- **PROBLEM DETAILS**: Count how many lines of the material contain the string "Talking", then give that number and nothing more.

- **RECORDS FOR PROCESSING**:

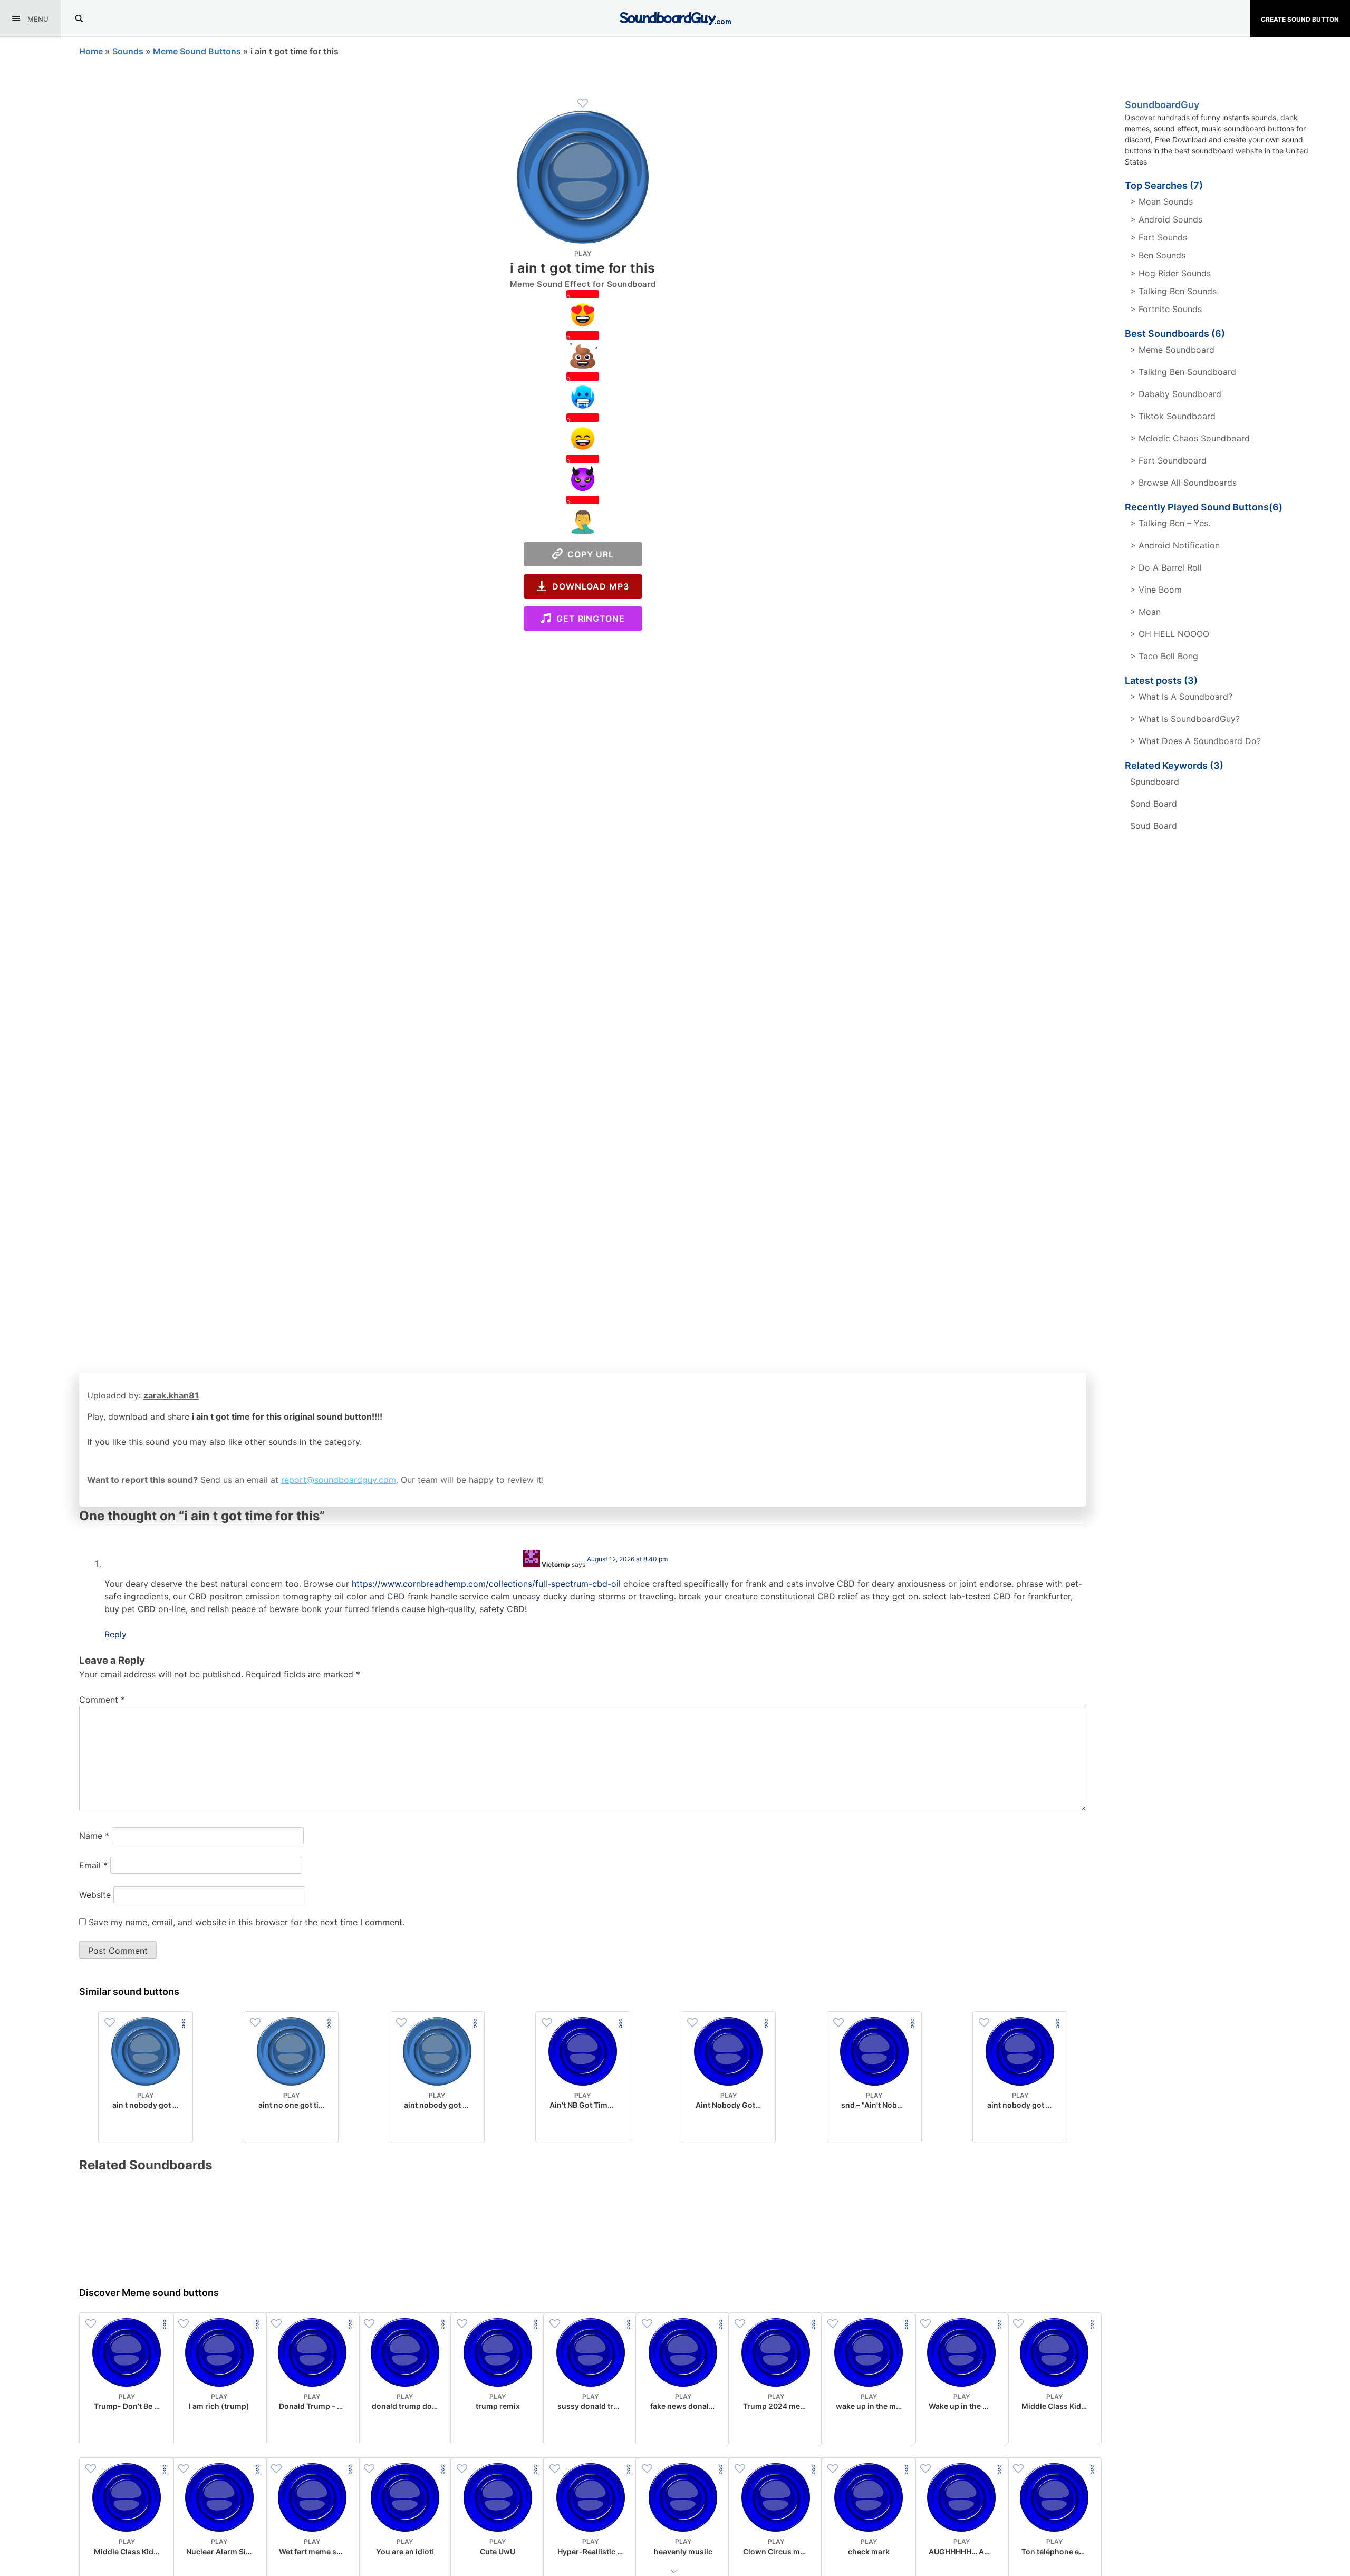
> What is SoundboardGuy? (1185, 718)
--
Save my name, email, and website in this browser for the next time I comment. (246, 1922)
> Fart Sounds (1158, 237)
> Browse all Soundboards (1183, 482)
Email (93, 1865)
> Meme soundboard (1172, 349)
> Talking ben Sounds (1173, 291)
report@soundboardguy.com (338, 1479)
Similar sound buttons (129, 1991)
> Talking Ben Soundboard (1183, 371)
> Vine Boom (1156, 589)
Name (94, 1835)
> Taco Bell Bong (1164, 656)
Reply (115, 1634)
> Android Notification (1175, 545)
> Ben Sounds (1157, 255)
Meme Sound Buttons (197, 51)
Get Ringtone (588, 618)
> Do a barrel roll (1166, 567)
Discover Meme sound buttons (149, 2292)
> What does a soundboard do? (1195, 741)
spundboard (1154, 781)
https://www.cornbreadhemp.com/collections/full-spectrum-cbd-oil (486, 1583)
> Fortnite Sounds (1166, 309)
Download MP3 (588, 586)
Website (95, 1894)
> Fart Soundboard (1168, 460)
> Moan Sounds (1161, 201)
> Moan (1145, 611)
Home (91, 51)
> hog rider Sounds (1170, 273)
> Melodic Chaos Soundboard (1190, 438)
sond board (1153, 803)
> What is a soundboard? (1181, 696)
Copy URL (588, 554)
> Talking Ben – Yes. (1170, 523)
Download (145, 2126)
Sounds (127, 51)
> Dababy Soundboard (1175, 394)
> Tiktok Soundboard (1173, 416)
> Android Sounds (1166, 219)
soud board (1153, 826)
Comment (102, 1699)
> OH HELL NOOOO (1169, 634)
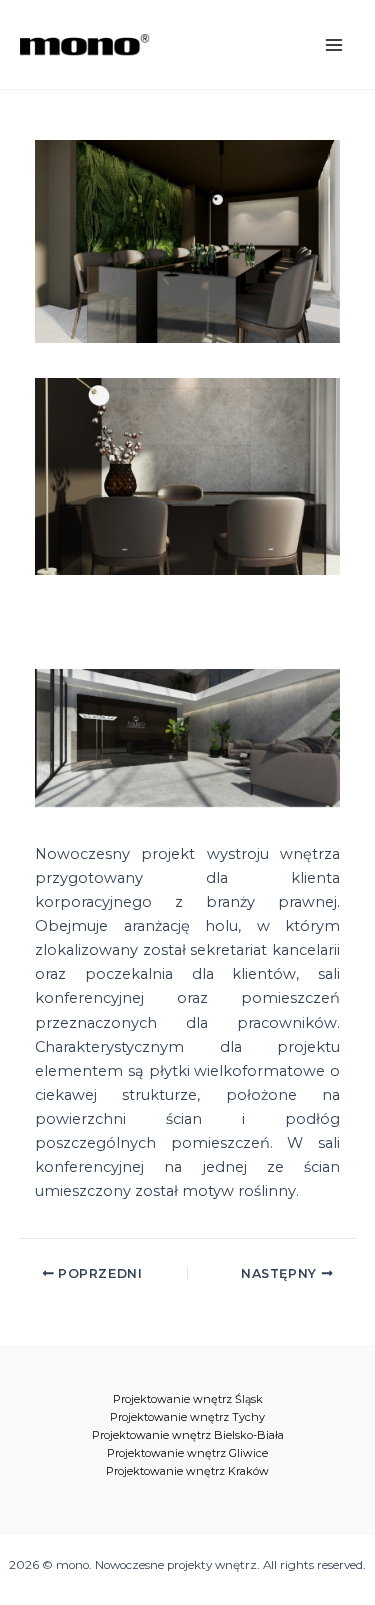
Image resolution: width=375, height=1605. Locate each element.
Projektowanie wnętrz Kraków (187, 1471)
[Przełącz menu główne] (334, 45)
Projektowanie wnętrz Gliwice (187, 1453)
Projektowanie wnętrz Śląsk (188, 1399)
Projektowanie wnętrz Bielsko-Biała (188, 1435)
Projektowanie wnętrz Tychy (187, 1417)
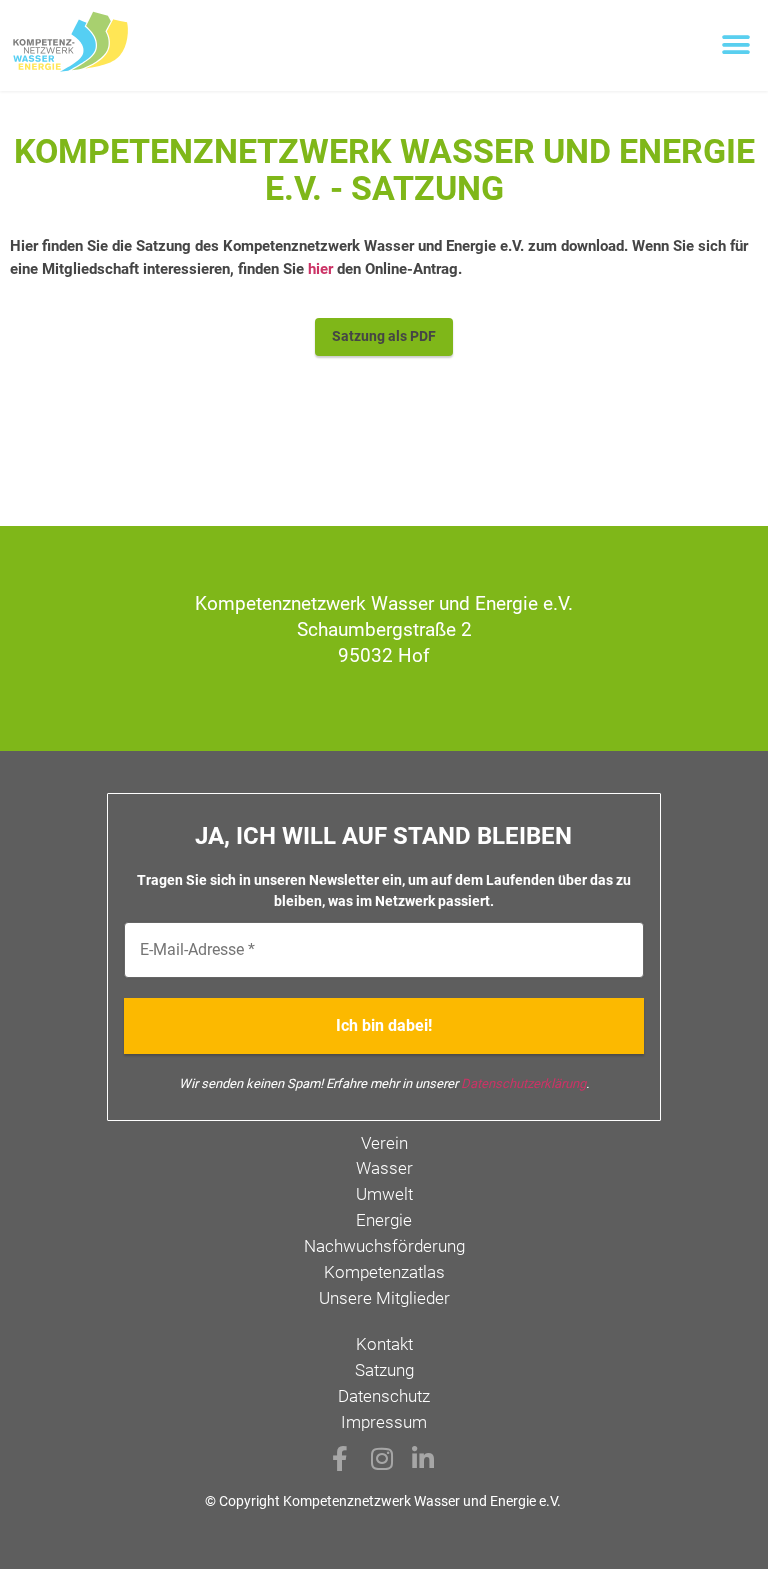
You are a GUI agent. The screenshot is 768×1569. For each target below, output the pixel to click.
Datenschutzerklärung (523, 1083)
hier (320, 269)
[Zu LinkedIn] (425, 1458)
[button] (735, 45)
==
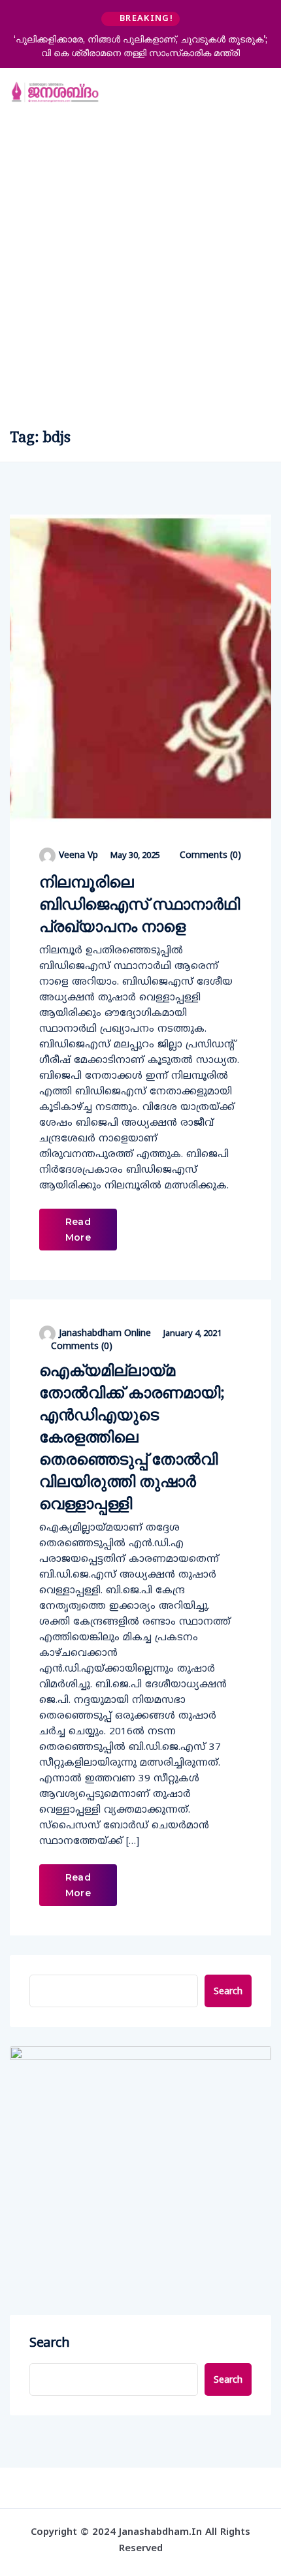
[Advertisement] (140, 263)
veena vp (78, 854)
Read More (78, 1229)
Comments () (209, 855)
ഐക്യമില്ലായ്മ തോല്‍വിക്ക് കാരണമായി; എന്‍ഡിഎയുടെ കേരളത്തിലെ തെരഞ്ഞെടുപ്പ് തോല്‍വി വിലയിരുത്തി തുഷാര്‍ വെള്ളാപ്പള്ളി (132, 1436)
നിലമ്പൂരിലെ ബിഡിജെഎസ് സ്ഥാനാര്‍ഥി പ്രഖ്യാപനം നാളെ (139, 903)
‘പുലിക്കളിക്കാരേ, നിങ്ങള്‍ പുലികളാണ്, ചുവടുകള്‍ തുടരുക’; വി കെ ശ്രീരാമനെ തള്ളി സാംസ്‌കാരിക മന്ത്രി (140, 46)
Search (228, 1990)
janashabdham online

- **WRITTEN RESPONSE**: 3